→ **The problem**:
Could you filter the listing for lines with the word "Given" and return them?

-=-=-=-=-

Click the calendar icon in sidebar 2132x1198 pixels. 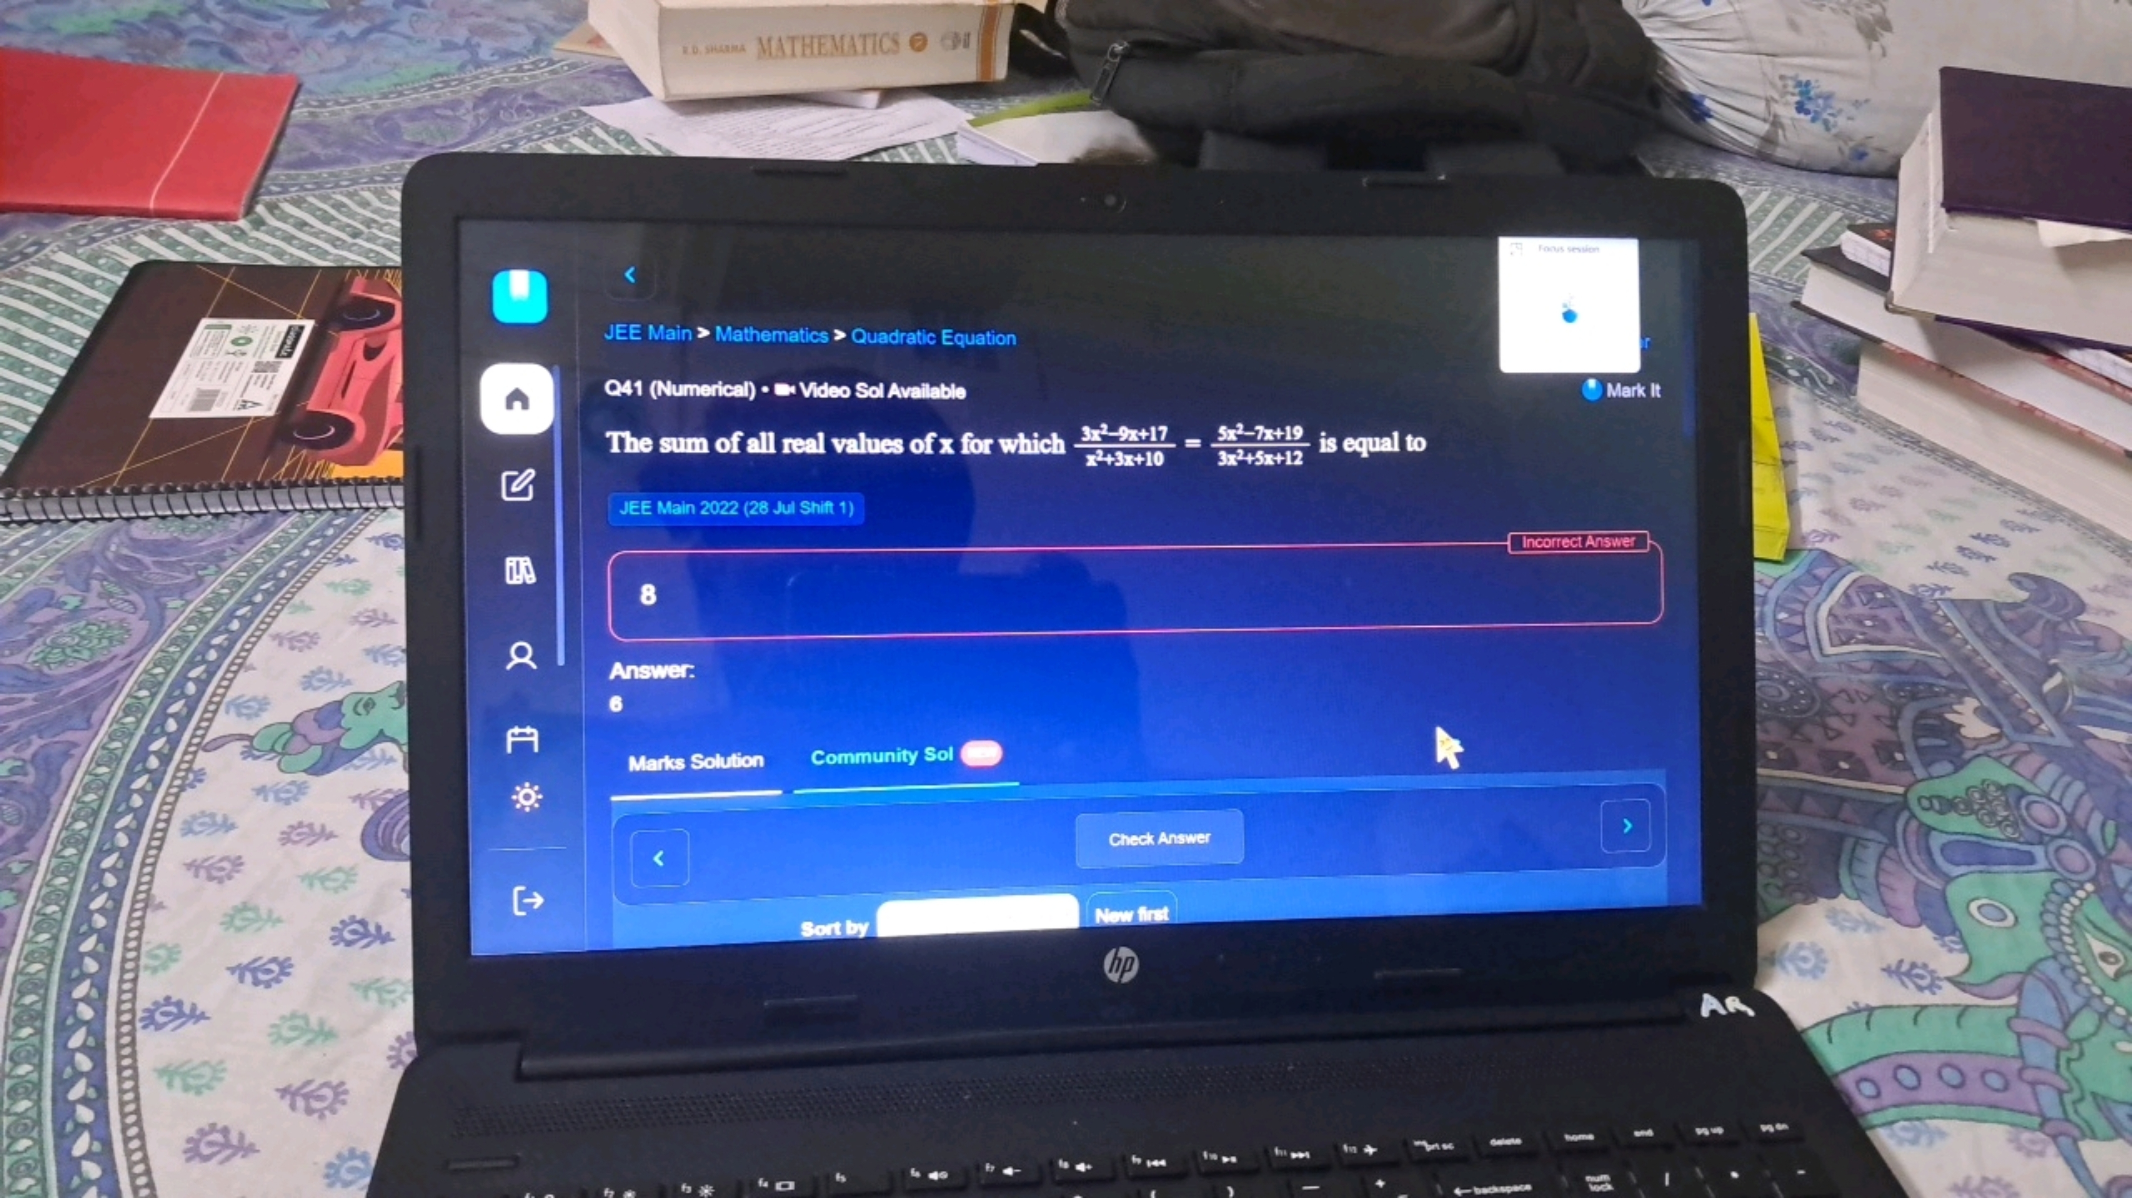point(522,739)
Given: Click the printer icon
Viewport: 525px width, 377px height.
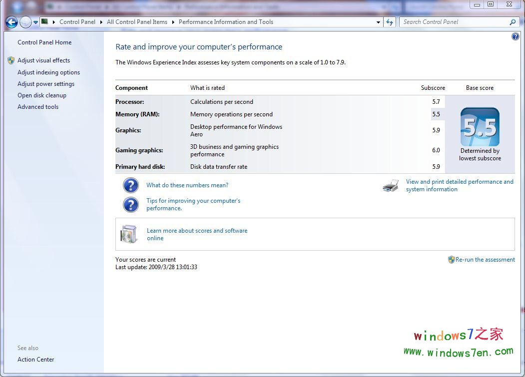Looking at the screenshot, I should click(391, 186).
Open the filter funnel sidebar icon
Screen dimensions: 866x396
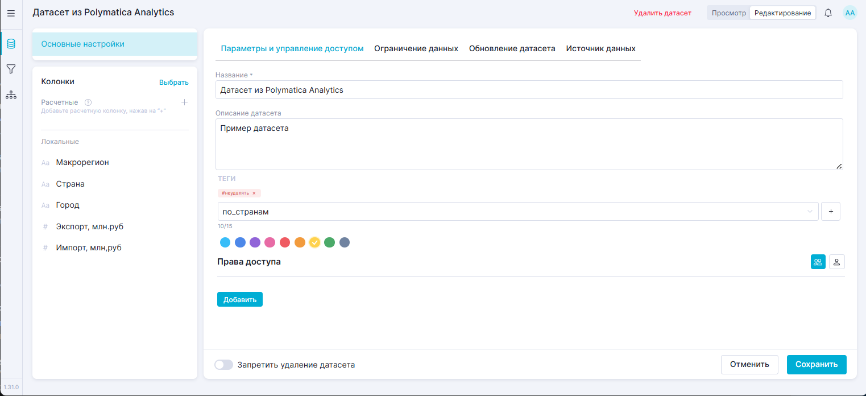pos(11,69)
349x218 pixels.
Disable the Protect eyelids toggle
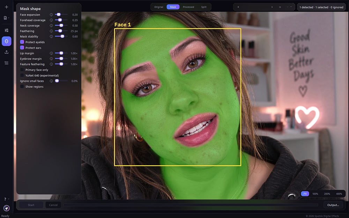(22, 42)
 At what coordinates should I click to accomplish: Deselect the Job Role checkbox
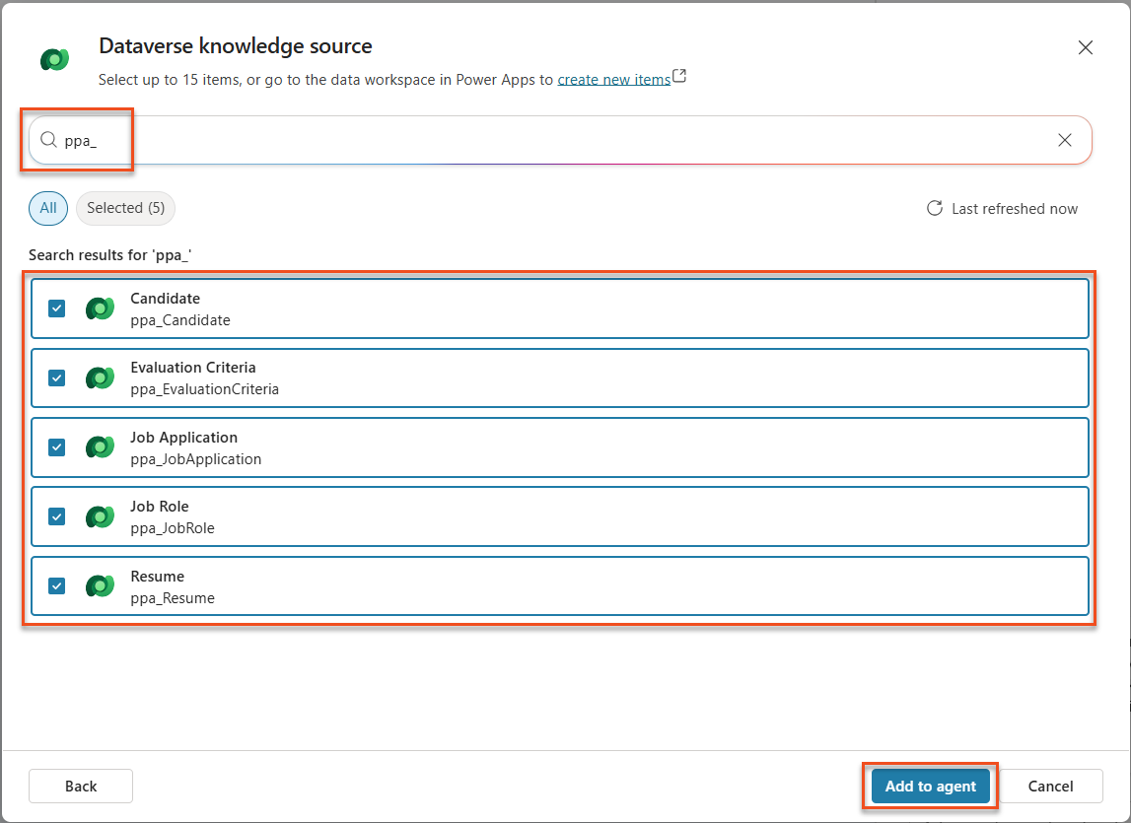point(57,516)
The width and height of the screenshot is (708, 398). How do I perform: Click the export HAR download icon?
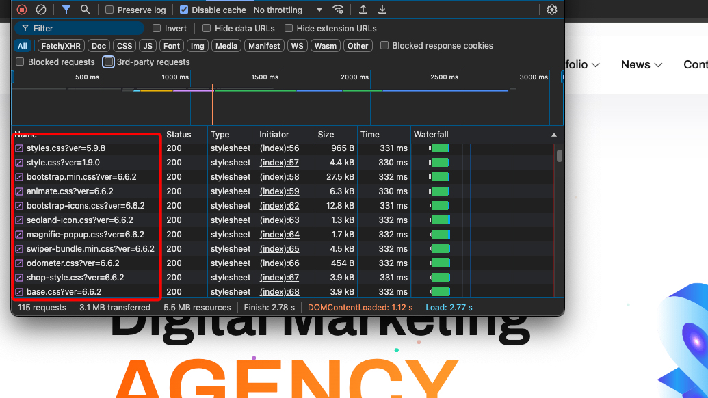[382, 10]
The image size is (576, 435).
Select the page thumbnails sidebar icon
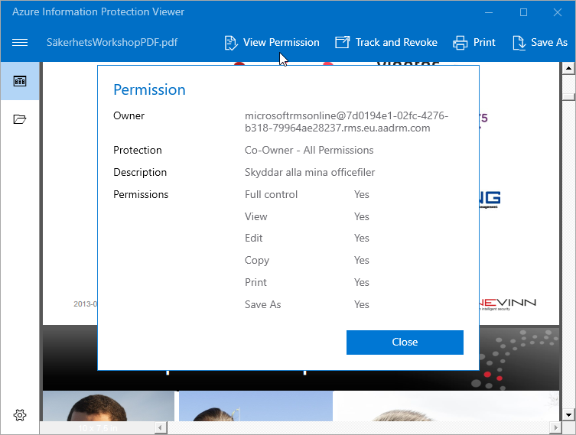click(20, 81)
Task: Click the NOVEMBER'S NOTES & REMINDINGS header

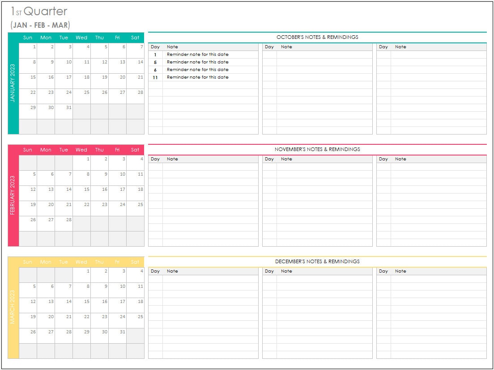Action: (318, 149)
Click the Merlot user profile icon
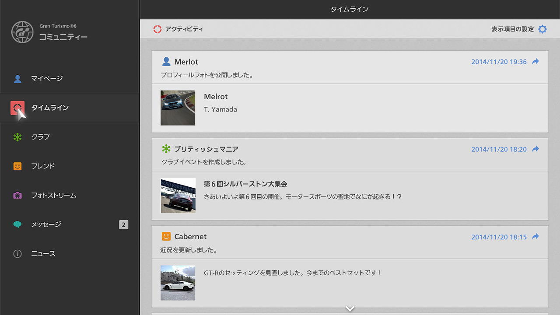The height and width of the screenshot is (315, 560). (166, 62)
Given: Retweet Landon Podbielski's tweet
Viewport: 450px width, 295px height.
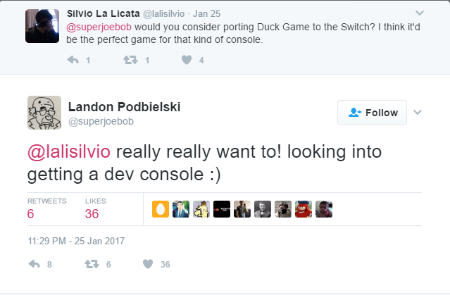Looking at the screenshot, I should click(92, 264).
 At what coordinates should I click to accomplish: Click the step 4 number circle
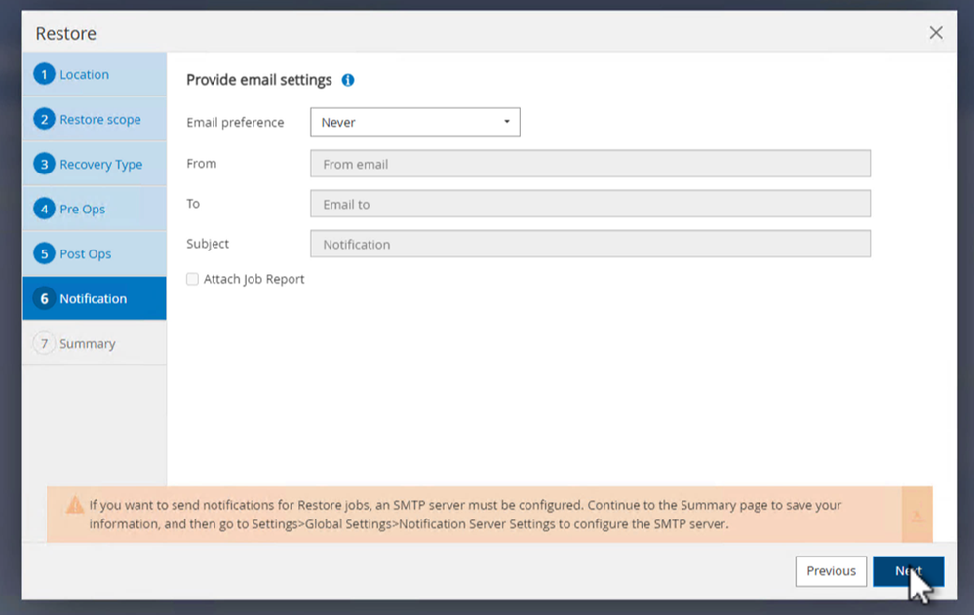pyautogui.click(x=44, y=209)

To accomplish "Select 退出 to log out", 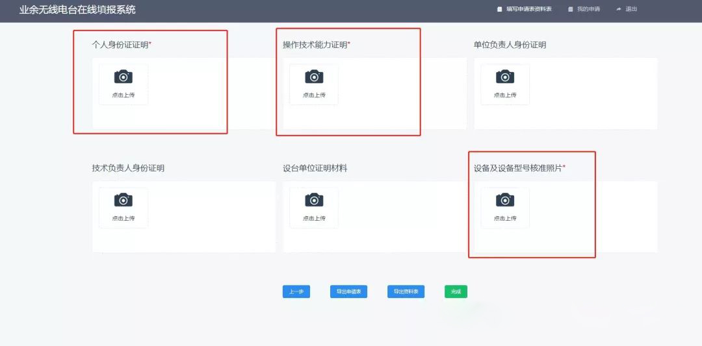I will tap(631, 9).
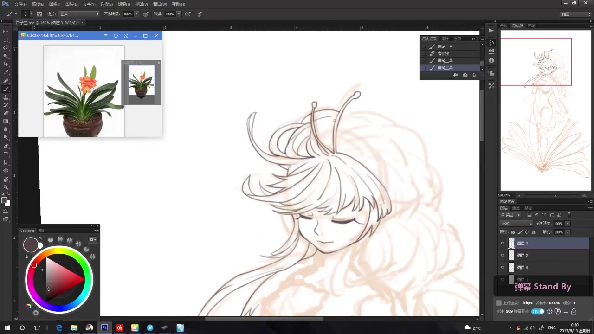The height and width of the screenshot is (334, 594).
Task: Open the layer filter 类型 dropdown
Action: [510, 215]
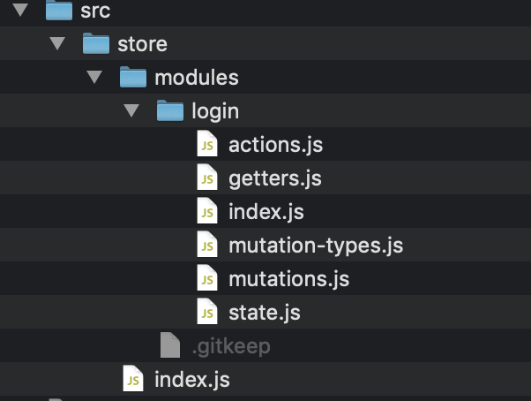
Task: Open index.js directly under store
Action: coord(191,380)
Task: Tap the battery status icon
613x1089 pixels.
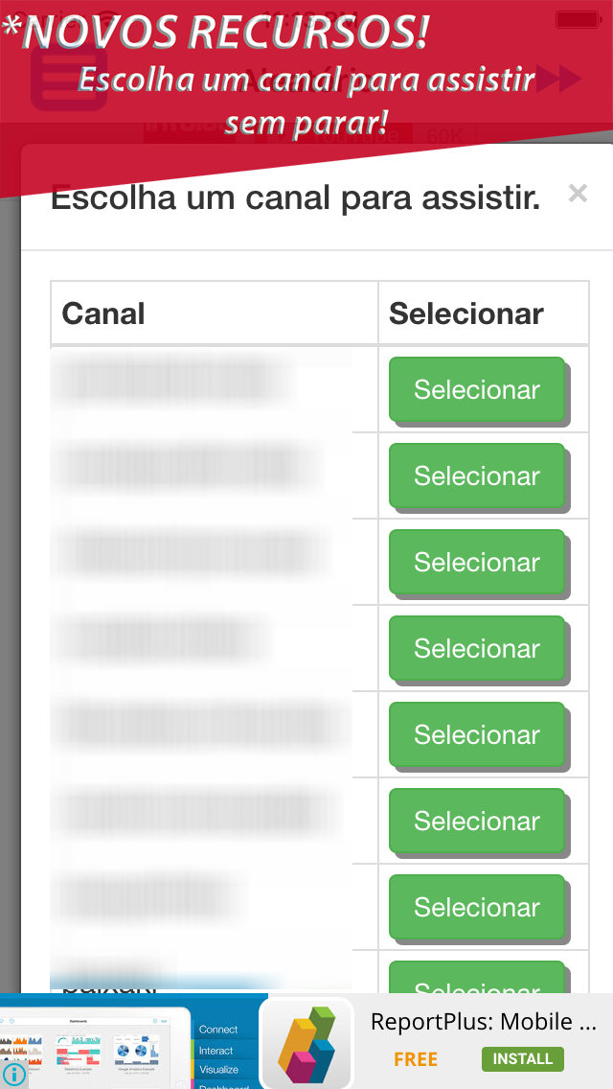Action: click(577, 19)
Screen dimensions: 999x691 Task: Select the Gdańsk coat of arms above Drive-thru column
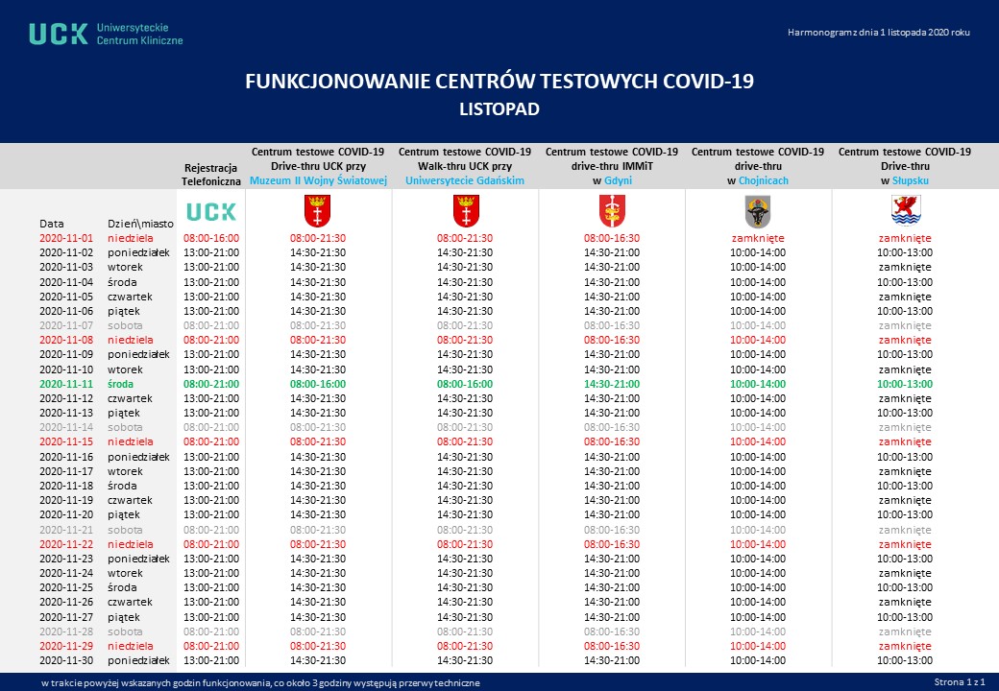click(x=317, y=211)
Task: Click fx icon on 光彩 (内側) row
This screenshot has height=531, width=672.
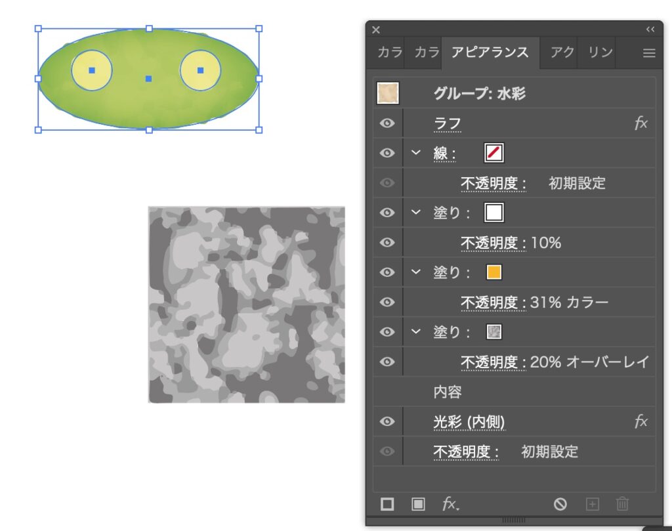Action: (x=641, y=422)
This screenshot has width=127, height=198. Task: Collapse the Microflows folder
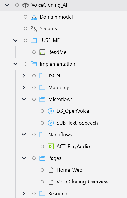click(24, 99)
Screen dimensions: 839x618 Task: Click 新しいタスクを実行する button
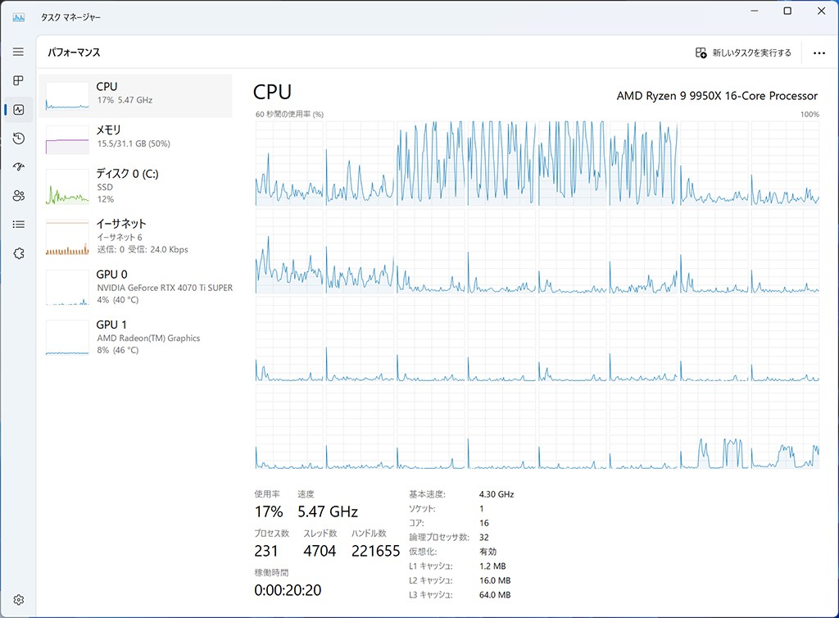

-=-=-=-=-

→ **Answer below**:
Given: Click the printer icon
Given: Retweet Landon Podbielski's tweet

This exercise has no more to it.